For the feature-based learning conducted as the baseline, the accuracy (F_m; weighted F1 score) for SVM, NB, and RF were 84.933 (84.706), 53.382 (52.108), and 53.400 (47.439), respectively. Note, here the length of the partitioning windows was T = 150 (approx. 3 s). Despite the extensive feature engineering work, the deep learning-based approach demonstrated higher performance. The accuracy (F_m) for LSTM, LSTM with attention mechanism (LSTM + Att), Conv1D, GRU with attention mechanism (GRU + Att) and GRU when the length of partitioning windows was T = 150 (approx. 3 s) were 97.158 (97.156), 97.096 (97.097), 96.976 (96.971), 96.902 (96.903), and 96.788 (96.782) respectively. There was no significant performance difference with the addition of attention. The benefits of an attention mechanism will be discussed in Section 5. Detailed classification performances are listed in Table 5.

We also examined the high-dimensional internal features (D = 64 in our case) learned by our deep neural networks, such as Conv1D, LSTM, GRU, LSTM + Att, and GRU + Att, using t-distributed stochastic neighbor embedding (t-SNE) [51]. The two-dimensional embeddings projected from the last fully-connected layer are shown in Figure 8.

4.2. Blind Test

We collected an additional blind test dataset to further evaluate the robustness of the proposed system. The blind test data was collected from the subjects who did not participate in the experiment. We obtained the blind test dataset in a comparable but not identical environment to the training data because the blind test dataset was obtained assuming real-world conditions (e.g., flat walkway and field tracks on campus). Table 7 shows the total time spent on each class. Cumulatively, we collected a total of 35.90 min of data for the 18 classes, which is approximately 1.99 min (std: 0.87 min) for each class. The sampling rate was set to 50 Hz, the same as for the training dataset.

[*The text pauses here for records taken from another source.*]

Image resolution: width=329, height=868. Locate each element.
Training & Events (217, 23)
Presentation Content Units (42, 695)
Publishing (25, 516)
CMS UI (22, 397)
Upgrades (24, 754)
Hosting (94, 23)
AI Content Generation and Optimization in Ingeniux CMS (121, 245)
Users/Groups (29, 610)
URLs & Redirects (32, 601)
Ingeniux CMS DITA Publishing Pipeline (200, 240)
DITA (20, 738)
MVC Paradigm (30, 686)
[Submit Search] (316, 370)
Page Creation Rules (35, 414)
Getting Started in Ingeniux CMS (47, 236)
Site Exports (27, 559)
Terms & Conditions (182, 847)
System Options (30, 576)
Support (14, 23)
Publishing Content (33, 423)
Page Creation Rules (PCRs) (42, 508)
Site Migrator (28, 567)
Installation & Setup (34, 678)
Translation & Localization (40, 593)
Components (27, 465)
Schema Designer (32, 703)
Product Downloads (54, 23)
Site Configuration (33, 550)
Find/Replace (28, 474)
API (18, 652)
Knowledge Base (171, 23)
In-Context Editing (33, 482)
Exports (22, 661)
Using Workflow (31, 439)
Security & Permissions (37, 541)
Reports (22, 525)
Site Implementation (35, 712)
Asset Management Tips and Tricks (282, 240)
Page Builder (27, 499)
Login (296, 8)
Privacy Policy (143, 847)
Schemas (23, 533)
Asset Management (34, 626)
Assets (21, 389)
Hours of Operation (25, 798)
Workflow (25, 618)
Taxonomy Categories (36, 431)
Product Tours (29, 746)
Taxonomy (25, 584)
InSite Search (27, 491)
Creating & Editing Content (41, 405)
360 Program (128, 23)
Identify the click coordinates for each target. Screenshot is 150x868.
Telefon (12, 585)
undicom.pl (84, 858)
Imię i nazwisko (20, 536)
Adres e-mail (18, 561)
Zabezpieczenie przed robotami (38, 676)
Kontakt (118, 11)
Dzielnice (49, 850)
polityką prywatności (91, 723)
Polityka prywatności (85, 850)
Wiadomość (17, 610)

In the blind test, we analyzed the results using only deep learning algorithms that outperformed feature-based algorithms during the main experiment. The accuracy (F_m) for Conv1D, LSTM+Att, GRU, GRU+Att and LSTM, when the length of partitioning windows was T = 150 (approx. 3 s), were 87.290 (88.259), 77.793 (78.167), 74.720 (76.570), 74.022 (75.877), and 74.441 (75.326), respectively. While the LSTM-based classifier demonstrated the best results for the test dataset, Conv1D showed the best classification performance for the blind test dataset. However, compared to the test dataset, the overall Conv1D classification performance, in terms of accuracy and F_m, during the blind test was worse. For example, these values were particularly reduced when recognizing C0 (p: 71.154, r: 78.723), C5 (p: 90.698, r: 65.0), C8 (p: 1.0, r: 26.316), C13 (p: 50.0, r: 60.0), and C14 (p: 75.0, r: 23.077) when Conv1D was employed, where p is precision and r is recall. In case of LSTM, these values were reduced significantly in recognizing C0 (p: 20.690, r: 12.766), C5 (p: 69.565, r: 26.667), C7 (p: 44.737, r: 39.535), C8 (p: 86.667, r: 22.807), C13 (p: 10.526, r: 20.0), and C14 (p: 44.444, r: 30.769). Note that, compared to the results from the LSTM model, the projected feature points in the same class are well clustered together when the Conv1D model was employed, as shown in Figure 9. This may be partly because the pre-trained LSTM model was overfitted to the training dataset.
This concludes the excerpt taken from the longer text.